David Ismay, undersecretary for climate change in Massachusetts, resigned Thursday, effective immediately, after making inflammatory comments against people who heat their homes and fuel their cars.

Ismay had said in a virtual meeting with the Vermont Climate Council in January that average people needed to have their wills “broken” to fight the effects of climate change and achieve net-zero emissions.

I know one thing that we found in our analysis is that 60 percent of our emissions come from […] residential heating and passenger vehicles,” he said. “Let me say that again: 60 percent of our emissions that need to be reduced come from you, the person on your street, the senior on fixed income. Right now, there is no bad guy left, at least in Massachusetts, to point the finger at and turn the screw on and now break their will, so they stop emitting. That’s you. We have to break your will.”

He added that “we can’t have no offshore wind, no transmission, no solar, and have clean energy. Something has to give. There has to be some mechanism we trust to find a place to site a transmission line.” Interestingly enough, he then acknowledged that he “can’t even say that publicly,” but it was only a matter of time before his remarks made their way to the press.

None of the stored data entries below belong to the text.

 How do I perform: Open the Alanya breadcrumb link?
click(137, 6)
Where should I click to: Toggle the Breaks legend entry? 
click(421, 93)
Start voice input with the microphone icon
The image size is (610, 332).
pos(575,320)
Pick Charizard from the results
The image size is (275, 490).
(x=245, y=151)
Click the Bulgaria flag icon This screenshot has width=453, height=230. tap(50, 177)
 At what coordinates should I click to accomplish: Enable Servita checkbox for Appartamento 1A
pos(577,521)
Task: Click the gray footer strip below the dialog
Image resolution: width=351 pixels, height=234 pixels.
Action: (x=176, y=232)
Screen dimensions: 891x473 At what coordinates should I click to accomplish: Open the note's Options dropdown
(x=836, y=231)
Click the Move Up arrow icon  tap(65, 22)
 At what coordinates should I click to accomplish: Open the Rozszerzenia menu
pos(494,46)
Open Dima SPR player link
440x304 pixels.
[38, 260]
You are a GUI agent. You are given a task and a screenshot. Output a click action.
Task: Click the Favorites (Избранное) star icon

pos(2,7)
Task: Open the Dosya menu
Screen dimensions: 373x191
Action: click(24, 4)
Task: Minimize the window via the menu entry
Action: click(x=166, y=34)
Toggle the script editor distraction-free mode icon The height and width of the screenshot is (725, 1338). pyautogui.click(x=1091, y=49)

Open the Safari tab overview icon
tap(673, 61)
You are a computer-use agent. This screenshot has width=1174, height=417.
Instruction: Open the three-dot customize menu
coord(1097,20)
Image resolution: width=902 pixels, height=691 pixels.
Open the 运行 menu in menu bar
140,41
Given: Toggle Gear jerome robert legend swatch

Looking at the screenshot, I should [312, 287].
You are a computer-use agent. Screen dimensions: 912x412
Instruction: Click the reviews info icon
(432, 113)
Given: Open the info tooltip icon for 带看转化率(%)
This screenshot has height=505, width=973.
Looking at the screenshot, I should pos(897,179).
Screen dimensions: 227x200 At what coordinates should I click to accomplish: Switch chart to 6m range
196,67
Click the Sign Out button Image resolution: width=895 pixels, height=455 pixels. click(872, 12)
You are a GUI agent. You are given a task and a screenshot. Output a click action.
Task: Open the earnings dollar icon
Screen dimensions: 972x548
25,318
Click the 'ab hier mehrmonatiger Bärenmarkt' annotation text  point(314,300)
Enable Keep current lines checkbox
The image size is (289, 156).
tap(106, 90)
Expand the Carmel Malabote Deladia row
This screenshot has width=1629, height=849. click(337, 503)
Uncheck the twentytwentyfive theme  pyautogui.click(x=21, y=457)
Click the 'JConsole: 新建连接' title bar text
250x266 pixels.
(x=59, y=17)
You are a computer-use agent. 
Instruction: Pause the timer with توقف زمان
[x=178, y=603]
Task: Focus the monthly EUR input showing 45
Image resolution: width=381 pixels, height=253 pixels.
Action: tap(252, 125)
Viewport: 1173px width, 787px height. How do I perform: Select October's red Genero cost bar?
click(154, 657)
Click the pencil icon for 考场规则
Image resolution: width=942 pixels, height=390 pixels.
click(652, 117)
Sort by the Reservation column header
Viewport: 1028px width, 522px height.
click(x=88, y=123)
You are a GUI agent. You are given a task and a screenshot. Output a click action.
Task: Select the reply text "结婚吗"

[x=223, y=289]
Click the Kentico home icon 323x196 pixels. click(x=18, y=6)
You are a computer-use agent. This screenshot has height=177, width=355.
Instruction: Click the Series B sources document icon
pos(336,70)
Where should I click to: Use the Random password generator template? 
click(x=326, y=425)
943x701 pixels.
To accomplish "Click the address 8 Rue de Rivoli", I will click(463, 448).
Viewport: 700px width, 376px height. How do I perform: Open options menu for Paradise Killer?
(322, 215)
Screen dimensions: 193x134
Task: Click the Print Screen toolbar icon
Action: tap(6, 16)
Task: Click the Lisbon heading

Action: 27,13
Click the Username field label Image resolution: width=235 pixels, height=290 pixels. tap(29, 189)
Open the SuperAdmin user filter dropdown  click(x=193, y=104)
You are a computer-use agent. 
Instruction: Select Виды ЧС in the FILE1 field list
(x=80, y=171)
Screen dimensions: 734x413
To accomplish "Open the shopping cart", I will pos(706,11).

Before Ismay’s resignation, Massachusetts Republican governor Charlie Baker reacted to his remarks as follows: “First of all, no one who works in our administration should ever say or think anything like that. Secondly, [Secretary of Energy and Environmental Affairs Kathleen Theoharides] is going to have a conversation with him about that. And third, one of the main reasons we didn’t sign the climate bill when it got to our desk was because we were specifically concerned about the impact it was going to have on people’s ability to pay for many of the pieces that were in it, which means it also doesn’t represent administration policy or position.”

The Boston Herald says that Ismay’s position paid him $130,000 a year. A spokesman for MassFiscal told the Herald that his organization has “continually warned the public regarding the dangerous amount of power being handed over to unelected bureaucrats through various climate initiatives.”

In his resignation letter Ismay apologized and said he did not intend his comments to be interpreted as “placing the burden of climate change on hardworking families and vulnerable populations.” He regretted ineffectively communicating what he was trying to say and reflecting poorly on Governor Baker and the Executive Office of Energy and Environmental Affairs.